Published June 10. 2013 4:00AM
Ledyard - Harvard hoisted a broom up the boathouse flagpole late Sunday morning, signifying another dominating performance in the historic Harvard-Yale Regatta.
The 148th running of the race between Ivy League rivals featured a familiar result.
For the sixth straight year, Harvard swept every race in America's oldest intercollegiate athletic event, including winning the varsity eight by a comfortable 23 seconds.
"Nothing feels better than winning this race," Harvard coach Harry Parker said. "I thought Yale would stay closer to us earlier in the race. I was pretty sure that we could out-row them in the later stages. I was a little surprised but quite satisfied that we could get away from them early."
Parker, who's in his 51st year, certainly knows the winning feeling by now, as he improved to 44-7 in the annual regatta. The Crimson won for the 13th time in 14 years, extending their overall series lead to 94-54.
Race day weather was superb with sunny skies and a gentle breeze.
Harvard was never really threatened, gradually pulling away after a brief challenge in the first mile and finishing the four-mile, upstream race on the Thames River in 21 minutes, 17.6 seconds. Yale clocked in at 21:41.3.
"You can't really win it in the first mile or so, but you can definitely lose it," senior captain James O'Connor said. "We expected them to be there. We were just relaxed and confident in our own rhythm. When we hit the one mile mark, we just closed the door and made a big push.
"… It never gets easier. That four miles, it (stinks) every time."
Holding a convincing lead, the Crimson resisted any temptation to let up down the stretch. A loud cheer went up from Harvard supporters on the shoreline once their team crossed the finish line at Bartlett's Cove.
Once back at the boathouse, O'Connor grabbed the broom. Along the crimson red handle, the years of the sweeps are written in white.
"We're just going to add another notch to the broom, if you will," said O'Connor, who's from Christchurch, New Zealand. "We hang this up in the varsity quarters."
Experience was on Harvard's side.
O'Connor is one of four seniors on the varsity eight. The Crimson capped off an impressive spring season that included finishing second to Washington in the Intercollegiate Rowing Association National Championships last month in Sacramento, Calif.
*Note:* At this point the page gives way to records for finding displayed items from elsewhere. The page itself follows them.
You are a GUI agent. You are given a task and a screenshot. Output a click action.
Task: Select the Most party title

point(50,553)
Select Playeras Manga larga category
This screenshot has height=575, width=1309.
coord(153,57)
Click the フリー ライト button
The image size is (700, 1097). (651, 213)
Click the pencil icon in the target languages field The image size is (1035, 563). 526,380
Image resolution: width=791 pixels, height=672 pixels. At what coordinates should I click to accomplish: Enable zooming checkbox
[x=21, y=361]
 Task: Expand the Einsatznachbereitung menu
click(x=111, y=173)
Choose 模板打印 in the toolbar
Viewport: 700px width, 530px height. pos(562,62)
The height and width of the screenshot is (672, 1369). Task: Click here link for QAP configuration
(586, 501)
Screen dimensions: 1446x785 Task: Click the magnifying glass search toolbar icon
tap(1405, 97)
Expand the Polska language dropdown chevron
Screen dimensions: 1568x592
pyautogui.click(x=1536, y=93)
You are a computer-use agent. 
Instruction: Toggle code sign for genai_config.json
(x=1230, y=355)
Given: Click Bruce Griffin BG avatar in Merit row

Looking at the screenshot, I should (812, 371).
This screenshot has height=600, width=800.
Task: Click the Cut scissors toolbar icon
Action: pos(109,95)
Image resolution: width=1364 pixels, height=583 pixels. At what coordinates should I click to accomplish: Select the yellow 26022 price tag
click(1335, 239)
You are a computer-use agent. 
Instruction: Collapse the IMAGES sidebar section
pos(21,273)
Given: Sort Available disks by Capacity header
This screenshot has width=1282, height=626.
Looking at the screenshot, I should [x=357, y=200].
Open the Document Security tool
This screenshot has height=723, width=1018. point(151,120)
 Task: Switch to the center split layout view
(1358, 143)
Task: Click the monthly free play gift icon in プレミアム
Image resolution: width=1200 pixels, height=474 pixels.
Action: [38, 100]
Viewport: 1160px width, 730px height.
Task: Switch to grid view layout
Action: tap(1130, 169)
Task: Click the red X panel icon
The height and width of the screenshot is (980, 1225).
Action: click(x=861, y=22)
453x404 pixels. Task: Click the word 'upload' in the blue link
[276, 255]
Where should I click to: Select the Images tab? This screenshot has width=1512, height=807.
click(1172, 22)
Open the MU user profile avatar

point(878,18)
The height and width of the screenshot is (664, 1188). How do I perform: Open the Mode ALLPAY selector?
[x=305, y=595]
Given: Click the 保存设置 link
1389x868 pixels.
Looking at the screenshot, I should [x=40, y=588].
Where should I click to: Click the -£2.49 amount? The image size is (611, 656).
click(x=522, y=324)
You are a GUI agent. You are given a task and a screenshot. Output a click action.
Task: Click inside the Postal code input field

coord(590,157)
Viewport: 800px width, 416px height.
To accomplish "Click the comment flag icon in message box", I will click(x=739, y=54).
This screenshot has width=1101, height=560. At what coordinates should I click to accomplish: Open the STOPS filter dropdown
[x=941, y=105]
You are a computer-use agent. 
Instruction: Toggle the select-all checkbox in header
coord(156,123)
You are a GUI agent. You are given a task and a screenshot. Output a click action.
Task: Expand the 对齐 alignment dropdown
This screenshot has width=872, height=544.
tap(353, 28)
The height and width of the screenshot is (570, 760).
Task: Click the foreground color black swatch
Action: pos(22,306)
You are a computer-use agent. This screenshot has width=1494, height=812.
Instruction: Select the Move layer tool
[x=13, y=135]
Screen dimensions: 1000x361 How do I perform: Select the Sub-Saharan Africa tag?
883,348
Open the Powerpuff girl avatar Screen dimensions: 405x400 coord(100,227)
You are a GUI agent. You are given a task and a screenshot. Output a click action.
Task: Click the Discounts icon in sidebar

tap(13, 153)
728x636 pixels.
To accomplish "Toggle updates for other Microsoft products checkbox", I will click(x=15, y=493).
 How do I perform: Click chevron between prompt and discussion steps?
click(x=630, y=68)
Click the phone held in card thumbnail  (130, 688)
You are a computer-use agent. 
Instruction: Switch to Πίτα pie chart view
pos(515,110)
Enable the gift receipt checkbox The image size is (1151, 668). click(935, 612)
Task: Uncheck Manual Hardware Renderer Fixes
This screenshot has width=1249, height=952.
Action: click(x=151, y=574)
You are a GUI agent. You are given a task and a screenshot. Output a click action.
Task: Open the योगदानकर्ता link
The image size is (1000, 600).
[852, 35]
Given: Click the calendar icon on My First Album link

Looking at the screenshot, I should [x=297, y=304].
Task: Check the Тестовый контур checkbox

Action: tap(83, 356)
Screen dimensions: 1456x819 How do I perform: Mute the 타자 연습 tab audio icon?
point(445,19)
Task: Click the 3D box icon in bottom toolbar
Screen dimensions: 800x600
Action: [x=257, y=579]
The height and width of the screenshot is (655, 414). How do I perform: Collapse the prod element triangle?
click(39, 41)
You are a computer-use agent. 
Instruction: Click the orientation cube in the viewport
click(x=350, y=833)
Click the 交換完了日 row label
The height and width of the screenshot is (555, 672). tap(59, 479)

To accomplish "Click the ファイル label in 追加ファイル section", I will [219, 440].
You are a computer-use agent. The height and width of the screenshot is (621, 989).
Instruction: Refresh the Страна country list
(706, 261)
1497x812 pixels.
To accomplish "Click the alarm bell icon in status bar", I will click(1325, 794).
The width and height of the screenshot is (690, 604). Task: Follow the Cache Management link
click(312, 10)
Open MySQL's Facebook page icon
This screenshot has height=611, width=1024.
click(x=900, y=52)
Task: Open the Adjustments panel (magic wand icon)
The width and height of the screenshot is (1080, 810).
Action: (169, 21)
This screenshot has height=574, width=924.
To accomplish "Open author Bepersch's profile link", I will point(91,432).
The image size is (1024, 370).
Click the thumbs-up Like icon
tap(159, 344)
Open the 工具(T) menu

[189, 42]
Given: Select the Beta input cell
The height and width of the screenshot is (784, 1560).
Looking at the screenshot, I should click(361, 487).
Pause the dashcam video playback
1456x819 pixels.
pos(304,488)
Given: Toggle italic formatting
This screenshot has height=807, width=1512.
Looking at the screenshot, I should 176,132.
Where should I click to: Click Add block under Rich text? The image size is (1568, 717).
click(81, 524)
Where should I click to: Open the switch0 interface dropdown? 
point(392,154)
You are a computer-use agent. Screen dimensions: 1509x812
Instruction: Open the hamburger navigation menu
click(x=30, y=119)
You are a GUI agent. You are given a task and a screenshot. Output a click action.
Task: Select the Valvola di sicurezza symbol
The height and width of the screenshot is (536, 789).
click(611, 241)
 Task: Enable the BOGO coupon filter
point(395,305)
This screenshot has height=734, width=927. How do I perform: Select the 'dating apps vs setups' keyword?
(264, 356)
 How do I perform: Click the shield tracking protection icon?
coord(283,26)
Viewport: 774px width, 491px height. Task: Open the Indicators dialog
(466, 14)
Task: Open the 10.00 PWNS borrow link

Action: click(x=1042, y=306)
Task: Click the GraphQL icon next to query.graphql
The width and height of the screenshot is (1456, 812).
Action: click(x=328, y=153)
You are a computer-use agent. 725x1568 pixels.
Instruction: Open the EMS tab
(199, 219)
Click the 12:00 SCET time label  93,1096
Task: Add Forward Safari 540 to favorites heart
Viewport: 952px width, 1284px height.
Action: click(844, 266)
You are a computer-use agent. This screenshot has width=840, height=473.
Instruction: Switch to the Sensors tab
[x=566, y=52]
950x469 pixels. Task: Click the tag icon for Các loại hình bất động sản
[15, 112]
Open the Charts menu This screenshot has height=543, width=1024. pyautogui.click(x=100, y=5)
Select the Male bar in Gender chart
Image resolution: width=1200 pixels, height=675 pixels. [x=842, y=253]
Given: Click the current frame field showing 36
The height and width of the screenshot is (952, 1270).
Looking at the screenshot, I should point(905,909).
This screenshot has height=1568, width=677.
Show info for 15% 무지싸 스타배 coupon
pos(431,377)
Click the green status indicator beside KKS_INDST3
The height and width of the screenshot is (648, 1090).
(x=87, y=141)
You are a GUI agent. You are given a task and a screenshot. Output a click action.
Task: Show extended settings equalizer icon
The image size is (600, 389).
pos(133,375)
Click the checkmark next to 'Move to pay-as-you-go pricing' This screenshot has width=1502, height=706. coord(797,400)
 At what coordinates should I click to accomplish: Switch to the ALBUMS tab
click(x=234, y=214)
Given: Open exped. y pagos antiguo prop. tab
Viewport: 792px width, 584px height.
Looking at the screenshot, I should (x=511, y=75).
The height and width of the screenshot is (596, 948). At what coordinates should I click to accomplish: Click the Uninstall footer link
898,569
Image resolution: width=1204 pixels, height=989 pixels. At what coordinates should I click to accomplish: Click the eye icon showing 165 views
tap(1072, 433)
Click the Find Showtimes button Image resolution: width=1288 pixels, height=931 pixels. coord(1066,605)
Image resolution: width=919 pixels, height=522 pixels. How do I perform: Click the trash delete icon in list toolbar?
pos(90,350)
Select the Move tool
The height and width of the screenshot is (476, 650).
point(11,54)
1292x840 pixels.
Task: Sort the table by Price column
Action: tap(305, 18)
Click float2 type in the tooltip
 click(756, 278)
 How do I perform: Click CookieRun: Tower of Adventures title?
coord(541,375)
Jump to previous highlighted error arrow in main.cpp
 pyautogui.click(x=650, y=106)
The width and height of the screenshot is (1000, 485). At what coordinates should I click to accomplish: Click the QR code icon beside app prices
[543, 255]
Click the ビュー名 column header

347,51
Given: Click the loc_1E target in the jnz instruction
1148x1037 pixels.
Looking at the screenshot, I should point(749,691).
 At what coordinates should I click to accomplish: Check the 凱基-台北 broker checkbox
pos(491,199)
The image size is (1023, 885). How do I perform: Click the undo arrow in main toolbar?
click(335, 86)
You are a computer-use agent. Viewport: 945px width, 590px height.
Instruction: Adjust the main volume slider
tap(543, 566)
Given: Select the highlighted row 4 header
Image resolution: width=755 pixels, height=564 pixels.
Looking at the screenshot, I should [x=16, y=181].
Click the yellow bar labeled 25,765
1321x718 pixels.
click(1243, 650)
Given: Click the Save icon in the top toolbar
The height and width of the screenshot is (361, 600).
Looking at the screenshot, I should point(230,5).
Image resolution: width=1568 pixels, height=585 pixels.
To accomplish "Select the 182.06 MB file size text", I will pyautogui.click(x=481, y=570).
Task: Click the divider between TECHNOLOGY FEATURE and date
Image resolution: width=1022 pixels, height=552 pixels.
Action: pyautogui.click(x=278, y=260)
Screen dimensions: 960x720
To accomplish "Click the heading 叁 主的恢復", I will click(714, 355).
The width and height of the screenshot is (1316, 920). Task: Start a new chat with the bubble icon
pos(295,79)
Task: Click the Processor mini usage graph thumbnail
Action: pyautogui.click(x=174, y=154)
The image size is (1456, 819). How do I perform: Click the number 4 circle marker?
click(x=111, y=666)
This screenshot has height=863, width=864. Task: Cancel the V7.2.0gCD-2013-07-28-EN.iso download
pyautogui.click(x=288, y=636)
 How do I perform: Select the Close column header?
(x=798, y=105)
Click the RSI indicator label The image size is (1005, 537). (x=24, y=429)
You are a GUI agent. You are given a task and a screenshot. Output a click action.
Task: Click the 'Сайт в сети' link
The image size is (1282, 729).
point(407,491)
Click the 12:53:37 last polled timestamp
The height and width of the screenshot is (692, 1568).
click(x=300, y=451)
Since they missed their commencement ceremony to compete in the national championship, Parker planned to hold a "simple" graduation ceremony for his seniors Sunday afternoon at Red Top, Harvard's Gales Ferry home for the regatta.
"They're a really good group," Parker said. "They've raced really well every time they've gone out. It's been a very easy group to coach."
Yale competed with a young varsity crew, featuring four freshmen, two sophomores and three juniors. Six of those athletes had never competed in a four-mile race.
Due to a rule change, freshmen could compete in all races for the first time.
Yale coach Steve Gladstone, who's in his third year, looks forward to a promising future and a better result in next year's Harvard-Yale Regatta. Yale last won the regatta's varsity race in 2007.
"This is a unique distance," Gladstone said. "It would have been certainly a heck of a lot more satisfying to win the race, or be closer. … The program is obviously moving in the right direction."
In Sunday's other races, Harvard won the three-mile long second varsity race in 16:24.8, compared to Yale's 16:30.9. In the freshmen race, Harvard covered the two-mile course in 10:29.5 while Yale finished in 11:00.8.